Over the last few weeks, there have been countless posts on the notorious Facebook page giving out specific details about specific situations. Students have been deferring responsibility and trying to avoid confrontation by attracting the notoriously bloodthirsty Facebook mob, rather than facing their housemates themselves.

These high tensions do have an explanation, due to the early closure of uni last year, many first years were forced to find houses for the second year much too quickly. It’s clear that too many of them ended up living with that first group of friends we all make and promptly never speak to again after the second term rather than shacking up with the right people.

Some of the extremes people are jumping to, however, are just way out of proportion. As we know from the notorious 40-thousand-pound fine incident, the government are cracking down hard and mercilessly on Corona-violators. Whether you think that’s appropriate or not is irrelevant, but what is clear, is that the realm of mercy resides with us, the students.

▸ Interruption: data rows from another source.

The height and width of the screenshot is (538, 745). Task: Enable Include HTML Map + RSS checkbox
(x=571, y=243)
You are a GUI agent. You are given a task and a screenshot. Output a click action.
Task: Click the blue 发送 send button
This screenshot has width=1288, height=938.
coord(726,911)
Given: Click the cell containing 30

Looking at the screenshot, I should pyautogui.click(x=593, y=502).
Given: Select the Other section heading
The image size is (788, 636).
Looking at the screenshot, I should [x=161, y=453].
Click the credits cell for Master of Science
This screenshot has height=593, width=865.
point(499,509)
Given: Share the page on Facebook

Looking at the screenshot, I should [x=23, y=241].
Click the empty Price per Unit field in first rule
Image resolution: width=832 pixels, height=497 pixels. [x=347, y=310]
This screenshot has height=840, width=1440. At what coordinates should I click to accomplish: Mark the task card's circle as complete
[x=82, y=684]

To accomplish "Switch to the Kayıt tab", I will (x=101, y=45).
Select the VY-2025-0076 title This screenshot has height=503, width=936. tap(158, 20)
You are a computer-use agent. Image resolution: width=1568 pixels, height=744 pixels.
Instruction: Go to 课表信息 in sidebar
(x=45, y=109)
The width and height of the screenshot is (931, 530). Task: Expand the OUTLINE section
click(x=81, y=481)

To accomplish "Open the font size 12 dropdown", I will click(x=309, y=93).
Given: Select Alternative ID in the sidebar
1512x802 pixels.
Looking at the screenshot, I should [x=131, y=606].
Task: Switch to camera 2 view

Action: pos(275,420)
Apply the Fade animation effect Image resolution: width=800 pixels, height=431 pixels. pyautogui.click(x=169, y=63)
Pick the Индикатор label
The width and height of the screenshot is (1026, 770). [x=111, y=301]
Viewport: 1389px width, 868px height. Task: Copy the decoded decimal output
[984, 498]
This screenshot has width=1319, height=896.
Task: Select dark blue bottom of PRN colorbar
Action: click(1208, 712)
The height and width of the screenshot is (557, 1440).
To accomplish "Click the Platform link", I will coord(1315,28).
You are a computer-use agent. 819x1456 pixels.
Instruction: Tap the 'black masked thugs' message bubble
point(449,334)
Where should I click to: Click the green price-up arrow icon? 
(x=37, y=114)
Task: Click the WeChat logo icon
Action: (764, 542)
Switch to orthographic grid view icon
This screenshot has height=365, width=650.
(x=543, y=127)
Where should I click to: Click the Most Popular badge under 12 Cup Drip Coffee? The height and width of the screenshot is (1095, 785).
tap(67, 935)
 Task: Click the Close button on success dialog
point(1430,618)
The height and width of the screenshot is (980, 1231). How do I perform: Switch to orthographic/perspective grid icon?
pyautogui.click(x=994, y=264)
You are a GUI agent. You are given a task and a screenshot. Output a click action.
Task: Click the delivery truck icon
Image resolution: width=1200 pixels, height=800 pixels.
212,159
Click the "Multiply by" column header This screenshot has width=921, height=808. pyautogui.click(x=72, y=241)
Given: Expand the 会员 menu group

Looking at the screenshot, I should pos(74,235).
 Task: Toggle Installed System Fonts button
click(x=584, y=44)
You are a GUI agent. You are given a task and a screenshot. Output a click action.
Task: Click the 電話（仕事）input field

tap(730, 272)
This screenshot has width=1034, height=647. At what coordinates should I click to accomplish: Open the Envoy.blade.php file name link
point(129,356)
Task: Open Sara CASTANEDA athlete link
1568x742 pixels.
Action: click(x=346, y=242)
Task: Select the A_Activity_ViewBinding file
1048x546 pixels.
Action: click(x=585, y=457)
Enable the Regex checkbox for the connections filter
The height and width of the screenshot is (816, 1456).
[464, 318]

Rather than reporting on one another left right and centre like state collaborators in 1960s Moscow, we should be talking to one another. We should be communicating to stop situations escalating before it gets to those stages, and saving each other from needless hefty state punishments in the first place.

Like it or not these are the people you’re living with and if you’re isolating, these are the people you’re stuck with. I can’t think of any faster way to make your living situation socially unbearable than blindsiding your housemates with an awkward Nottsfessional post or worse, a police report.  If you really are dreading the confrontation, however, The Tab has you covered with a helpful guide to navigating those tricky quarrels with your housemates.

Stay safe everyone and always remember: Snitches get stitches.